Pseudonymous maker "Skycode22" is putting together a family of 3D-printed open source trackball devices, starting with the OpenTrack and OpenEx — the latter owing its inspiration to Kensington's classic Expert design.
Each model in the Open* trackball family, which eschew modern optical mice and the moving of one's hand in favor of rolling a physical ball with finger or thumb, is powered by the open source QMK firmware more commonly seen in custom keyboards. Here, though, it drives the trackball, optional scroll wheel, and up to four buttons.
The first model unveiled, the OpenTrack, uses an unusual layout with the ball located at the far end where the fingers can roll it and the two buttons — which use full-size keyboard-style key caps on mechanical switches — are off to the side for thumb use. "This is [Revision] 1," Skycode22 explains of the initial prototype. "[Revision] 2 will have the scroll wheel built in as well."
Just over a week later Skycode22 showed off a second design, a direct homage to the Kensington Expert trackball.
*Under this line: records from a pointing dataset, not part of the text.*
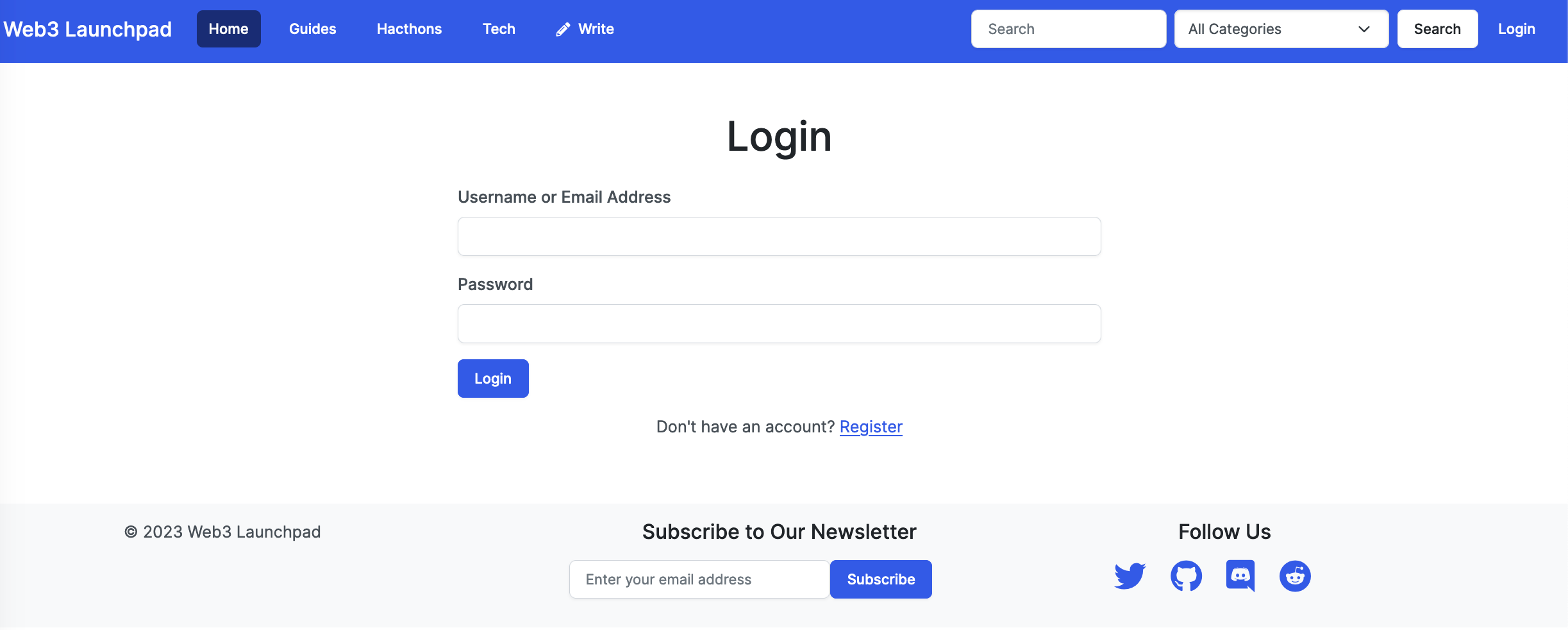Viewport: 1568px width, 630px height.
Task: Click the Web3 Launchpad brand logo
Action: (88, 30)
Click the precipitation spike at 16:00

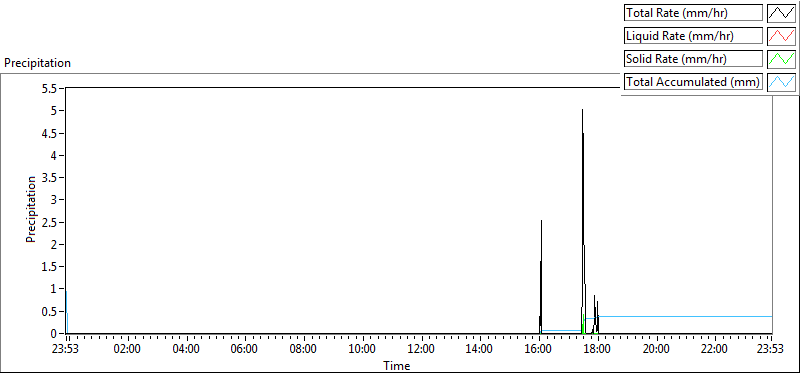click(541, 221)
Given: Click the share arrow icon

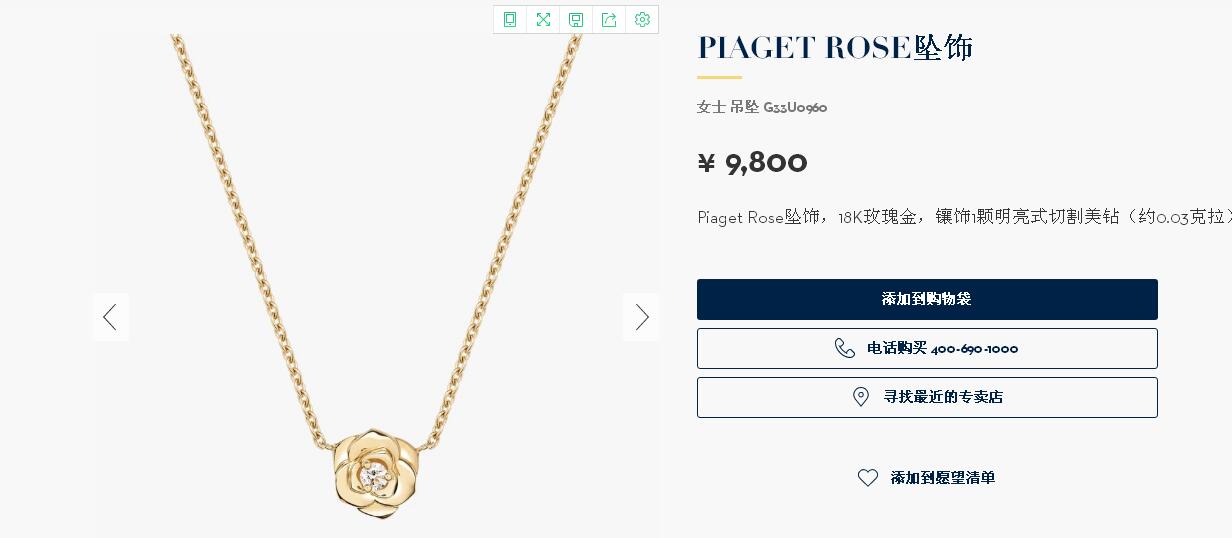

Here, the ball is located dead center and surrounding by a physical scroll ring, while four buttons are positioned at each corner.
"Currently I'm just using a humble [Arduino] Pro Micro with the [Microchip] ATmega32U4," Skycode22 writes of the trackballs' internals, "and the sensor I'm using is the [PixArt] PMW3360, I believe. It could be used with any sensor or microcontroller configuration as long as the firmware matches up. Currently there is no PCB and all the components are held in place with hot glue."
Skycode22 has published code and STL files for 3D printing for both the OpenEx and OpenTrack to GitHub under an unspecified open source license.